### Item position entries

★ ★ ★ ★

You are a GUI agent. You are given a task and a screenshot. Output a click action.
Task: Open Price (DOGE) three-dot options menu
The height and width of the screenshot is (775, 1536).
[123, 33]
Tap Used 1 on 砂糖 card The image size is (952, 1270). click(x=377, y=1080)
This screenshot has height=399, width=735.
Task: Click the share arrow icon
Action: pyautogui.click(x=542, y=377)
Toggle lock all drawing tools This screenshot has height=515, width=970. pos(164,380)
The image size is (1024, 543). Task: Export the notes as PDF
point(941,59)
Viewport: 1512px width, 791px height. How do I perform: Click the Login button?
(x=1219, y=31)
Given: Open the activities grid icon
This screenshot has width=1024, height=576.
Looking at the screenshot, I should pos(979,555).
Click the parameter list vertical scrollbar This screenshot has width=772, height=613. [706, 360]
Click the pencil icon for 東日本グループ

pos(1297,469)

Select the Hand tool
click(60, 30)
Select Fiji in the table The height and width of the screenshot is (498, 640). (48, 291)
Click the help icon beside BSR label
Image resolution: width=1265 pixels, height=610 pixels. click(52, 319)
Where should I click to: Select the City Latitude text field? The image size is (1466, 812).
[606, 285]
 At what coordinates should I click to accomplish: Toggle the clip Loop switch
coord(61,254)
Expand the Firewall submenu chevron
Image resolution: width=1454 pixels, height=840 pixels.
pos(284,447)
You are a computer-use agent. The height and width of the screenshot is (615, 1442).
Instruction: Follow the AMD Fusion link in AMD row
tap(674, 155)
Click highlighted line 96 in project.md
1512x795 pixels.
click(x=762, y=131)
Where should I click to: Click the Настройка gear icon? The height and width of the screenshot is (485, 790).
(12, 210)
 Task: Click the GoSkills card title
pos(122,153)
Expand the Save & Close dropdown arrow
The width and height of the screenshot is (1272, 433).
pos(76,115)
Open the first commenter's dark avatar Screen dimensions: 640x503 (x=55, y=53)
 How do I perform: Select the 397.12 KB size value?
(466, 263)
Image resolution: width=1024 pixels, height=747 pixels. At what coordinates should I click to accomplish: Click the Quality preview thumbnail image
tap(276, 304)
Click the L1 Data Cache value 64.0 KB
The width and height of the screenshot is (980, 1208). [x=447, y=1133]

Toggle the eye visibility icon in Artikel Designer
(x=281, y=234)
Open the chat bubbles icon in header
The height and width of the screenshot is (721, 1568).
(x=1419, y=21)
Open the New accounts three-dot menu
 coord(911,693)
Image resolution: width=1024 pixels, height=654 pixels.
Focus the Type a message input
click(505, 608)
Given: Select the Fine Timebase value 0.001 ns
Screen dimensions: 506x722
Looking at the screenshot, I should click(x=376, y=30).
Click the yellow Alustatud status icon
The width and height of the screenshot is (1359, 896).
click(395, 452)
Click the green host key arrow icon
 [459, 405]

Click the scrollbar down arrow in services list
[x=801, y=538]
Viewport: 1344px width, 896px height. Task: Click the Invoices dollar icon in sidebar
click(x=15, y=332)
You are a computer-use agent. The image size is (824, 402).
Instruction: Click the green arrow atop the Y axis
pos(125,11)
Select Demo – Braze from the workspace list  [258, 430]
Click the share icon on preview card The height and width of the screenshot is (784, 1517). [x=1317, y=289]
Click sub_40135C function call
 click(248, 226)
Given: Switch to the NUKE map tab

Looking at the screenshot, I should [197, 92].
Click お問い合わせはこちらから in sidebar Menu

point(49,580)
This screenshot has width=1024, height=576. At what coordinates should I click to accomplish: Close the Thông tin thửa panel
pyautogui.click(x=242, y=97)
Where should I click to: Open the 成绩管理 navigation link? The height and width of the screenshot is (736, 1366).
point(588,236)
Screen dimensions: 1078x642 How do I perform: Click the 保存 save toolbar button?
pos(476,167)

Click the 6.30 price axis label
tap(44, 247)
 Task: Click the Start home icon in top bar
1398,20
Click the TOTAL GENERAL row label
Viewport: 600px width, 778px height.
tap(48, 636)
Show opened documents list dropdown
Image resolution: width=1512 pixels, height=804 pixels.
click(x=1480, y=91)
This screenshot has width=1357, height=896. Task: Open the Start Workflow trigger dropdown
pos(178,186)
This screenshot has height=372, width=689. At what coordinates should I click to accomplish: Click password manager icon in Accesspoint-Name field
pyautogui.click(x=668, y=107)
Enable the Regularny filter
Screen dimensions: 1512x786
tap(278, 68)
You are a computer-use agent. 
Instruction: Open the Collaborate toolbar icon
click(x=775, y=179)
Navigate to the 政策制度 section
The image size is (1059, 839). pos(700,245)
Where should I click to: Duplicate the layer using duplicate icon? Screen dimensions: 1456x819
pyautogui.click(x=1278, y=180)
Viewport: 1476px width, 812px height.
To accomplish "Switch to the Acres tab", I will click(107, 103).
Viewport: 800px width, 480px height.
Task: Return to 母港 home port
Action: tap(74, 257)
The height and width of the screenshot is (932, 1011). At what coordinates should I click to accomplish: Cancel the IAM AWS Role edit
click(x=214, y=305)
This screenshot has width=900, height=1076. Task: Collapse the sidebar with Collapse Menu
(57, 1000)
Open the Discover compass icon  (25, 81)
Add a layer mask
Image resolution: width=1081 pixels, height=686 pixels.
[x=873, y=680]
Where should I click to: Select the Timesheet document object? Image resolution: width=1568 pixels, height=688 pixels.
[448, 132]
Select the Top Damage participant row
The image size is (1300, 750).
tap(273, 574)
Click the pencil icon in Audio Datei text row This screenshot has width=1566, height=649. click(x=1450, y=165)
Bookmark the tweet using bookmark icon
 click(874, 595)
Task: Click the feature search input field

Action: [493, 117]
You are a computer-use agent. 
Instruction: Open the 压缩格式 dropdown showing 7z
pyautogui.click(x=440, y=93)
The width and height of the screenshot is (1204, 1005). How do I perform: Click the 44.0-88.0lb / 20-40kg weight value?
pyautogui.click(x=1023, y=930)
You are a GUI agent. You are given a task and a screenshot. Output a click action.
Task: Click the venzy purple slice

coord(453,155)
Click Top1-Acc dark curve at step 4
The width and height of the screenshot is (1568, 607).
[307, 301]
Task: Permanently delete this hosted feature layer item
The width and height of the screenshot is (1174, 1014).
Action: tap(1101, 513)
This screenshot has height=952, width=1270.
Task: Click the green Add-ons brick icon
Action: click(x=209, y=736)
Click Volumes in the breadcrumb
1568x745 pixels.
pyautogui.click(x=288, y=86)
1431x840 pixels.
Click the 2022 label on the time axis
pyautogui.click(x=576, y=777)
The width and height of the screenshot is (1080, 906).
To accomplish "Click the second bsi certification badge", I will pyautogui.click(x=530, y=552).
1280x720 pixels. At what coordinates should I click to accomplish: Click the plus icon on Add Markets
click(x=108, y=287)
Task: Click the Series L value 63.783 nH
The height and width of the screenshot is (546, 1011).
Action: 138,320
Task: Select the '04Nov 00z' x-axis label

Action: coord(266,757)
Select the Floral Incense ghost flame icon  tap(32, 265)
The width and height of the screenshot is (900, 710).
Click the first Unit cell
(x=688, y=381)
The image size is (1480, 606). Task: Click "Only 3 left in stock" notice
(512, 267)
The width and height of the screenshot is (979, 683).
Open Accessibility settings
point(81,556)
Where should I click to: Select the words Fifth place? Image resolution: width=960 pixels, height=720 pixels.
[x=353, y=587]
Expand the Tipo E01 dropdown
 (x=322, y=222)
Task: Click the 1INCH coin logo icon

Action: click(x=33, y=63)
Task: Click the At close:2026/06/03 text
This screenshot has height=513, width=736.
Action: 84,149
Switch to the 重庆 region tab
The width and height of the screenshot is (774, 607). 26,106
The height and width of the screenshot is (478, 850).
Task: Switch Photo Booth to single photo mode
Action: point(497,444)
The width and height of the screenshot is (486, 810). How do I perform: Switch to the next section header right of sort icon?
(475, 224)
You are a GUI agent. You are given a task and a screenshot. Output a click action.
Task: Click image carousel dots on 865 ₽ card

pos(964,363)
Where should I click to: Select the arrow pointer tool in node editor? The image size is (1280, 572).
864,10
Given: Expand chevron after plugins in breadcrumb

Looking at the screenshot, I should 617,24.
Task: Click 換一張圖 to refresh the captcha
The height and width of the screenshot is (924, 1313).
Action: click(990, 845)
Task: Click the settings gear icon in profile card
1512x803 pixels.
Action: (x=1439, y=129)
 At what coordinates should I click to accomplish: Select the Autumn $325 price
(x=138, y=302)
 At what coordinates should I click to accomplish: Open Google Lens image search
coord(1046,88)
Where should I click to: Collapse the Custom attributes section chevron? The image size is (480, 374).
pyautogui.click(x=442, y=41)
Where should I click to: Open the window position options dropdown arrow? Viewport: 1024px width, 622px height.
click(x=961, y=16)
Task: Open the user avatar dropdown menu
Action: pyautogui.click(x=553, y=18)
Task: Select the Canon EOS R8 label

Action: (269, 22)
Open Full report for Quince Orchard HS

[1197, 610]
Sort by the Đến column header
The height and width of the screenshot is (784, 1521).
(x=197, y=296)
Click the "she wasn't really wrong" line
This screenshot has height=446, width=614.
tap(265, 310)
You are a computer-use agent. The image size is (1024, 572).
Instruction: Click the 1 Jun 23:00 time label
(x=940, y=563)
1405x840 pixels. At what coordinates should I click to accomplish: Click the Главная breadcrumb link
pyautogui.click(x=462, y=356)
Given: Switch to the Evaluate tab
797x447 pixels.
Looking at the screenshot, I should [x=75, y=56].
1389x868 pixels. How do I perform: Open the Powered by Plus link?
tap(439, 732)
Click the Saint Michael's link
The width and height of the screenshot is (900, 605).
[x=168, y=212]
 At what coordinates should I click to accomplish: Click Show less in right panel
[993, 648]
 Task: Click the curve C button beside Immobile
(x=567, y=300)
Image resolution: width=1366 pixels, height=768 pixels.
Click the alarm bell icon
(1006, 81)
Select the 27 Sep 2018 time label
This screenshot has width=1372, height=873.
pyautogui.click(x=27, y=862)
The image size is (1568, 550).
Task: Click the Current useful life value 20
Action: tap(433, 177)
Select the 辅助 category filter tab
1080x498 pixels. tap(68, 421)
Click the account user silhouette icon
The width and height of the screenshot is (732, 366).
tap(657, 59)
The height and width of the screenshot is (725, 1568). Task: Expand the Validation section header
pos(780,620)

★ ★ ★ ★

### Goal
Rewrite every line above, starting with the line containing "Click the green host key arrow icon" and going on through the line containing "Click the share icon", keeping the requests as they are. Multiply each click coordinate in the answers by 1.6 and round to whole numbers, with halves rounded up.

### Written response
Click the green host key arrow icon
 [734, 648]

Click the scrollbar down arrow in services list
[x=1282, y=861]
Viewport: 1344px width, 896px height. Task: Click the Invoices dollar icon in sidebar
click(x=24, y=531)
You are a computer-use agent. The image size is (824, 402).
Instruction: Click the green arrow atop the Y axis
pos(200,18)
Select Demo – Braze from the workspace list  [413, 688]
Click the share icon on preview card The height and width of the screenshot is (784, 1517). [x=2107, y=462]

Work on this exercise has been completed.